Answer these questions using the article on Nevada's driver cards below.
1. About how long did the forum last?
2. How many of the new Department of Motor Vehicles positions will be in Southern Nevada?
3. How much will applicants pay for the card itself, not counting processing fees?

Document excerpt
----

The forum, which lasted about two hours, started with a brief explanation to the mostly Latino crowd on how historic the bill is. State and local officials also attempted to assuage fears that the information would be used against applicants by the federal government or law enforcement.
“There is a provision in the bill that prohibits ICE (Immigration and Customs Enforcement) or anybody else from using it against you or tapping into the state’s database,” Kihuen said. “We want to make it clear that this is not the intent of the bill. It’s not about immigration. It’s about safety.”
Another misconception addressed at the meeting was that car insurance is required to apply for the card. That’s not true.
As Kevin Malone, a public information officer for the state’s DMV, pointed out: “You need insurance to register your vehicle.”
But issuing driver cards is expected to prompt an increase in the purchase of insurance. Officials say when the law goes into effect on Jan. 15, 18 new positions will be added to the state’s Department of Motor Vehicles, 14 of them in Southern Nevada.
Driver cards are also expected to raise $1.4 million in revenue, offsetting the $739,110 cost of running the program in 2014.
Applicants will have to pay $22 for the card and $25 for processing fees.
At the end of the meeting, a few cautionary pieces of advice were offered: Although the written portion of the driver’s exam will be available in Spanish, applicants will need to know enough English to understand a driving instructor when it comes time for the road test.
Another warning: Those who use fraudulent identification to apply for the driver’s card will be prosecuted.
Denis called the bill’s passage “really positive.”
“It’s something that the Latino community has wanted for quite some time,” said Denis, who, with Kihuen, has been trying to get such a bill approved for nearly a decade .
He added, “The problem was we just didn’t have the support in the Legislature, nor the political environment, but then things lined up right this time.

----

[Text and item location entries]

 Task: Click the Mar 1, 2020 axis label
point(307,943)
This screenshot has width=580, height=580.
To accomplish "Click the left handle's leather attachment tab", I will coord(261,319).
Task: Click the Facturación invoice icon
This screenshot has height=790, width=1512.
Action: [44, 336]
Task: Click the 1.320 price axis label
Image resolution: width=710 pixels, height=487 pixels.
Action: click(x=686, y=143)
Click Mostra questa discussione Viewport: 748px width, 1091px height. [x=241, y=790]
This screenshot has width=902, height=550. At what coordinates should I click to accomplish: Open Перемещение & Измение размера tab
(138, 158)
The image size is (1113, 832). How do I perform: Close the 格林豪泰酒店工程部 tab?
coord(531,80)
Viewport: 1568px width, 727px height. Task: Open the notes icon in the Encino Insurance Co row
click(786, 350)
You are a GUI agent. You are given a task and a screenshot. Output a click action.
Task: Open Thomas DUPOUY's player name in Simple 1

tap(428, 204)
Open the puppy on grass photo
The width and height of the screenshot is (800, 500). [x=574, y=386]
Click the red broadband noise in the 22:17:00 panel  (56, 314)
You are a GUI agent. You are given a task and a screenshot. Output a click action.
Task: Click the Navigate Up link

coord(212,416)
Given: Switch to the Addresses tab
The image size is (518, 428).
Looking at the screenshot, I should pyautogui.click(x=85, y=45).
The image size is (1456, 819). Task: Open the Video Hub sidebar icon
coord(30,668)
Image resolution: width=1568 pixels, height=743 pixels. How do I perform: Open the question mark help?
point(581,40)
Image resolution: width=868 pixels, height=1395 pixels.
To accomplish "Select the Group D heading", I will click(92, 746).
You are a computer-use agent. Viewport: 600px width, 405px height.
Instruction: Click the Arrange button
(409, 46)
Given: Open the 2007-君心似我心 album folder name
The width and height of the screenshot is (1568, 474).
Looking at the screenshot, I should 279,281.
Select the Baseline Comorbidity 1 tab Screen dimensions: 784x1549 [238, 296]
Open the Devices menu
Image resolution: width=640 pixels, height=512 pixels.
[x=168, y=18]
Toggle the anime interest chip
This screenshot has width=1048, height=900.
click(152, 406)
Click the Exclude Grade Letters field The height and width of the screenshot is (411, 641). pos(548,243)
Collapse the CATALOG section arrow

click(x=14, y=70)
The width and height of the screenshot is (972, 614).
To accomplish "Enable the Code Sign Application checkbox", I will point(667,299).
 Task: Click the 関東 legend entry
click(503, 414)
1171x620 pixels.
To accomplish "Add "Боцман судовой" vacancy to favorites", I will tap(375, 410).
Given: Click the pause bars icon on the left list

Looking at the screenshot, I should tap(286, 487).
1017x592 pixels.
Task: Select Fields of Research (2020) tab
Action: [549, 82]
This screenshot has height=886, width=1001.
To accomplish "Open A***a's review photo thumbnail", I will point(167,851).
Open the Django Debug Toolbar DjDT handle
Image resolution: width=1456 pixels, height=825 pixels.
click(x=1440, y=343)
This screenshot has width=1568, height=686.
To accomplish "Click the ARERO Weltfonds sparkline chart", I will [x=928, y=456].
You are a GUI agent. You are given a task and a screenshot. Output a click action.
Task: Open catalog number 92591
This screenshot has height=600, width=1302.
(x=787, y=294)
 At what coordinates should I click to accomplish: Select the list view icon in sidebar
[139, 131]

----

Result for this task
1. About two hours.
2. 14.
3. $22.